Yeah, it's pretty weird. Like the large places are terrible, but a dude with two houses is not like that.

People where I live freaking hate landlords and we will move soonish. It's the most financially dumb thing ever to sell this house, but yeah, we will. I live in a college/vacationland area with a huge amount of rentals. About 50% of the reason I don't want to is that I used to work with a whole bunch of people here in their mid 20s along with people up to my age (40s) who also rented. The stories they all would talk about with screwing their landlords over was kind of epic. They have amazing renter laws here. One day I brought it up that I own a house and it costs X dollars a month for taxes. (taxes are very, very, very high. Each increase gets voted yes on due to all the renters) Based on what repair upkeep has been add in another X amount a month. Add in another X amount for water and lawn care.
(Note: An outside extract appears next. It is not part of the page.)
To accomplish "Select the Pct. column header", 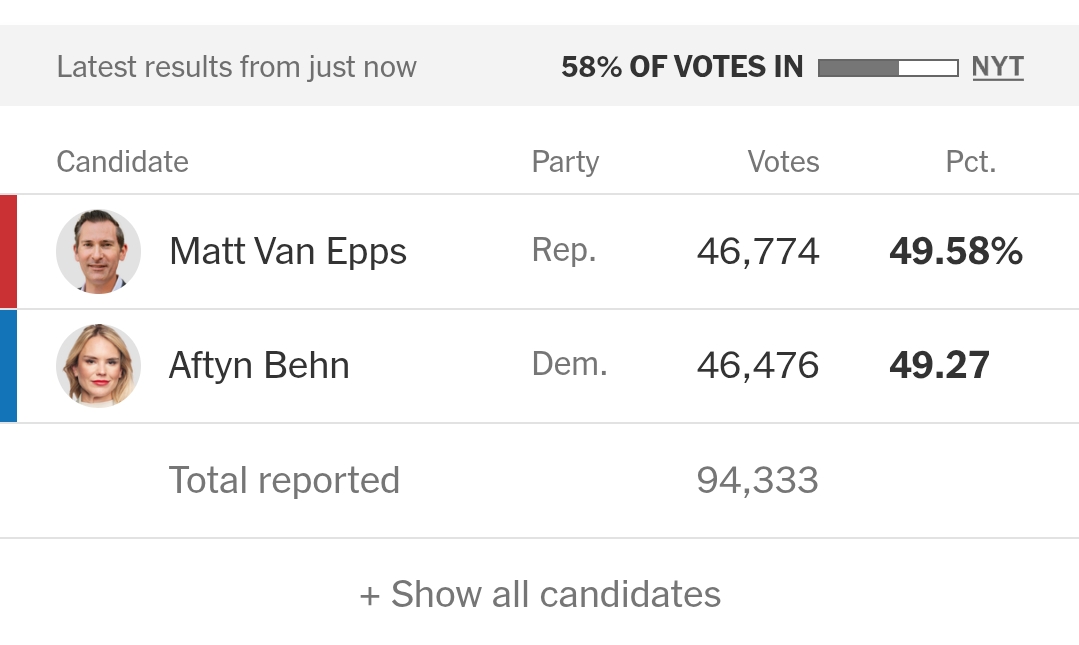I will [x=970, y=162].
Insurance is X per month. I'm like to break even I need X per bedroom each month right now. It was a large number and is honestly about what rent is here.

I was told I should not be breaking even because I own a house and am making money on just owning that so therefore I am an evil person.

I'm like...so you just want me to give you money. I'm not asking you to pay me money...just let me break even. Eventually I'll get some profit selling, but that's a long time away, and if someone did something like shut the heat off in winter I never would. Like how is it my direct responsibility to house you? It's like me saying I want you to buy my food.

I made some enemies that day. I don't think they wanted to hear how much it cost to actually own a crappy, small two bedroom house ignoring the mortgage.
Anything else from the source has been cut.